As a basket: no. The discount is justified by genuine structural risks. As individual picks: sometimes yes, when premium-mix and export mix improve together.
Stop treating "low P/E in auto" as a buy signal. Treat it as a question to investigate. The cheap multiple is the start of the analysis, not the conclusion.
Frequently asked questions
Are two-wheeler stocks better than passenger-vehicle stocks long term?
Not necessarily. They are different businesses. Two-wheeler stocks offer better RoE in good years, but PV stocks see more sustained volume growth.
Will EV adoption kill traditional two-wheeler companies?
Not the ones that pivot. TVS, Bajaj, and Hero are all building EV portfolios, and Royal Enfield is largely insulated by its premium pricing.

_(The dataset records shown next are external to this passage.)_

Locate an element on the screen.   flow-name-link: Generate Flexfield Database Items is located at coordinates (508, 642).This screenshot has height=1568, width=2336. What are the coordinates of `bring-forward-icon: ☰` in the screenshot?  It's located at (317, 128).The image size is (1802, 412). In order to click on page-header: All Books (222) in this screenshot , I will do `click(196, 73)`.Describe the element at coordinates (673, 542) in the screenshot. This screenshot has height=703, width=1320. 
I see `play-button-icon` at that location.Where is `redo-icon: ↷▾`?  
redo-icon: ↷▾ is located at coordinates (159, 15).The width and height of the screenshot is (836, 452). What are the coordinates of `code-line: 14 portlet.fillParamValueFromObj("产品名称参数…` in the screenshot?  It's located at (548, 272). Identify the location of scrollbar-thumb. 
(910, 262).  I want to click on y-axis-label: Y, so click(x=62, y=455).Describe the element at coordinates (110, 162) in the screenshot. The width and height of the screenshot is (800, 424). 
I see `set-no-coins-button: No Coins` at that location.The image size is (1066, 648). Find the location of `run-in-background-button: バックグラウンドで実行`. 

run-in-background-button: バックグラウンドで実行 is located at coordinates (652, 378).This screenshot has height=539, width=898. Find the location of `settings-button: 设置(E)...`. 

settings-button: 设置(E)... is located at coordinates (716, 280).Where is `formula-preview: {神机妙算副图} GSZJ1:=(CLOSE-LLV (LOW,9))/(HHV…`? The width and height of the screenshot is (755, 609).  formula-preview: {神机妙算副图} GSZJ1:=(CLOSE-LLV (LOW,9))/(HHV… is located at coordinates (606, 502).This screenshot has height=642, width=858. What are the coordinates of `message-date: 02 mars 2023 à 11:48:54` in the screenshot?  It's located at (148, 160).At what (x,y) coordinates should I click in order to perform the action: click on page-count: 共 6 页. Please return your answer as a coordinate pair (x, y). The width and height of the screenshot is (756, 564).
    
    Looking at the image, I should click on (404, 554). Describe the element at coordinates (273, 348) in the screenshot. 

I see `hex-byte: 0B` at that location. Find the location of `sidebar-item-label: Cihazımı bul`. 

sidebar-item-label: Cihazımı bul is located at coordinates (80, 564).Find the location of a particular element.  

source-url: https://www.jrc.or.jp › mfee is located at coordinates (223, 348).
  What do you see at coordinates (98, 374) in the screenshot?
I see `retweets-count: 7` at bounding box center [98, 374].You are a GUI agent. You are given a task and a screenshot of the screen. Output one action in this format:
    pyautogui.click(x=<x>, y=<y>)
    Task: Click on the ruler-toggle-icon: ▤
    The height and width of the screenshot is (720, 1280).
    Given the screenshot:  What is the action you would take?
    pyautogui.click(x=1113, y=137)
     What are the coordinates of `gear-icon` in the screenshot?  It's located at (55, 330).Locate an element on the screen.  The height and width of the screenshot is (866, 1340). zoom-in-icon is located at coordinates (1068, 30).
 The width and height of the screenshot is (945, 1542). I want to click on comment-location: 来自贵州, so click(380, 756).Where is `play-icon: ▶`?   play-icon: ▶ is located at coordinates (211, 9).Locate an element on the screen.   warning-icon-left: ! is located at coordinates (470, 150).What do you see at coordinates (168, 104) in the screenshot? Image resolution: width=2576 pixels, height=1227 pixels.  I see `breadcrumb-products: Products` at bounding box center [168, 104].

Frequently Asked Questions
- Are two-wheeler stocks better than passenger-vehicle stocks long term?
- Not necessarily. They are different businesses. Two-wheelers offer better RoE in good years, but PV stocks see more sustained volume growth.
- Will EV adoption kill traditional two-wheeler companies?
- Not the ones that pivot. TVS, Bajaj, and Hero are all building EV portfolios; Royal Enfield is largely insulated by its premium pricing.
- Why do two-wheeler stocks trade at lower P/E than PVs?
- Volume stagnation, structural EV transition risk, and export sensitivity to commodity-driven economies justify the discount.
- Which two-wheeler segment has the strongest growth?
- Premium motorcycles (above 250cc and Royal Enfield-class bikes) have grown 18 to 22% annually for three years.